Guard at Missouri women’s prison sexually assaulted inmate over 52 times: lawsuit

  • Katie Moore
  • February 21, 2020
  • The Kansas City Star

A former guard at a Missouri women’s prison has been accused by a fifth woman who says the guard sexually assaulted her more than 52 times.

The woman filed a lawsuit in the U.S. Court for the Western District of Missouri against Edward Bearden, a former guard at Chillicothe Correctional Center, about 120 miles northeast of Kansas City.

Bearden was employed by the prison system from November 2008 to September 2018, according to the Missouri Department of Corrections. Five separate civil cases have been lodged against him, but no criminal charges have been filed.

The FBI and the Department of Justice have been conducting an investigation of Chillicothe Correctional Center where Bearden and other corrections officers were accused of dozens of assaults, rape and harassment. As many as nine women have also reportedly alleged misconduct by a mental health counselor at the prison.

The Star generally does not publish the names of sex crime victims without their permission.

Jenifer Snow is one of the attorneys working on the civil lawsuits.

“I think there is a systematic issue in that prison specifically, and I think it is not being addressed and I don’t know how many lawsuits it’s going to take for people to take it seriously,” Snow said. “It blows my mind.”

 

 

‘ACCOUNTABILITY ISSUES’

According to the latest lawsuit, the woman was imprisoned at Chillicothe for a nonviolent offense from May 2015 to November 2017.

After she was accepted into a cosmetology program in October 2016, she was tasked with retrieving cleaning supplies from a storage closet.

Bearden followed her into the closet and forced her to perform oral sex, the lawsuit alleges.

The assaults continued in the same manner for the duration of the one-year cosmetology program, according to the lawsuit, which also said the woman’s roommates noticed bruises on her that looked like hand prints.

The four other lawsuits recounted similar circumstances including assaults in utility closets, a laundry room and other areas where no surveillance cameras were present.

One woman, Karen Backues Keil, said Bearden raped her more than 20 times. When Keil reported the assaults to her mental health counselor John Thomas Dunn, he also sexually assaulted her.

In a case not related to Keil, Dunn pleaded guilty in 2018 to sexual conduct with a prisoner. He was sentenced to probation.
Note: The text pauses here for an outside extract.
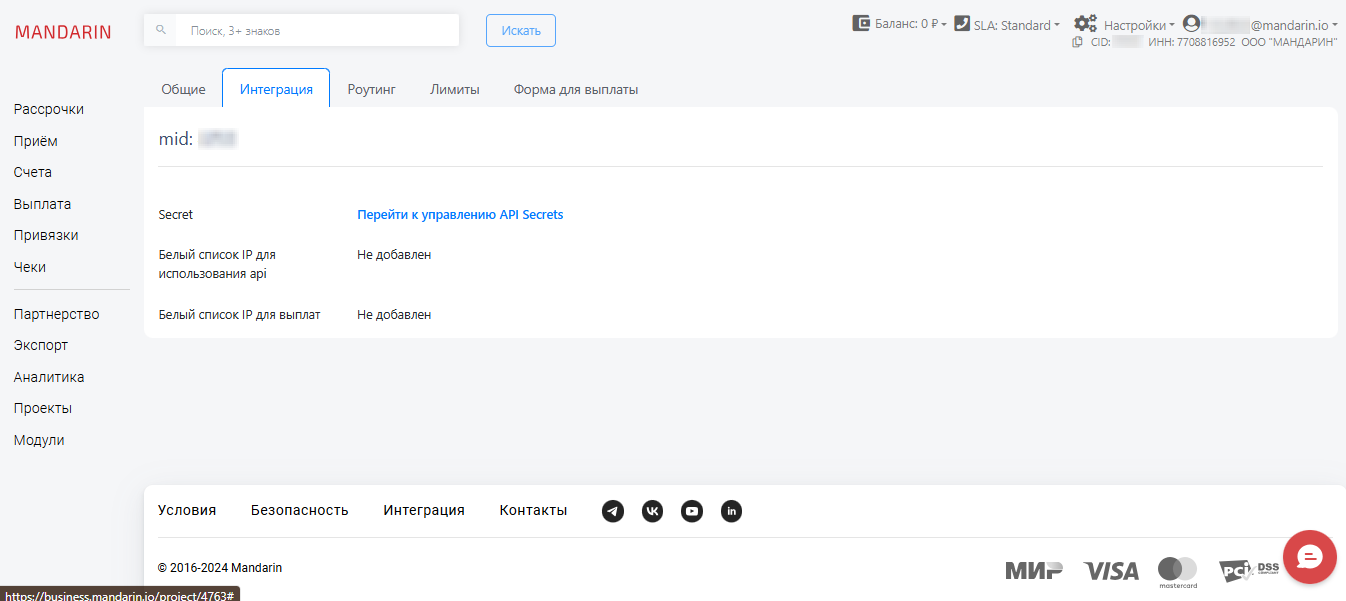Open the Форма для выплаты tab
Image resolution: width=1346 pixels, height=601 pixels.
(576, 89)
Jesse Lerner-Kinglake, a spokesman for Just Detention International, said accountability lies with leadership in the state prison system.

“It seems that there are accountability issues and that leadership needs to take a real hard, close look in the mirror and figure out how did this happen?” he said. “That is five women who had to endure potentially life-shattering violence against them and it’s the job of the leaders of that facility and institution to stop it.”

Anne Precythe, director of the Missouri Department of Corrections, is also named as a defendant in the lawsuit.

As head of the department, she is responsible for the implementation of the Prison Rape Elimination Act, a federal law created to reduce abuse, the lawsuit said.

A 2019 PREA report showed 33 allegations of staff-on-offender abuse at Chillicothe. Three cases were unsubstantiated, 14 were unfounded and 16 remained pending during the audit.

The Missouri Attorney General’s Office, which represents Bearden and Precythe, declined to comment on the pending litigation.

The FBI referred questions to the U.S. Attorney’s Office for the Western District, who declined to comment.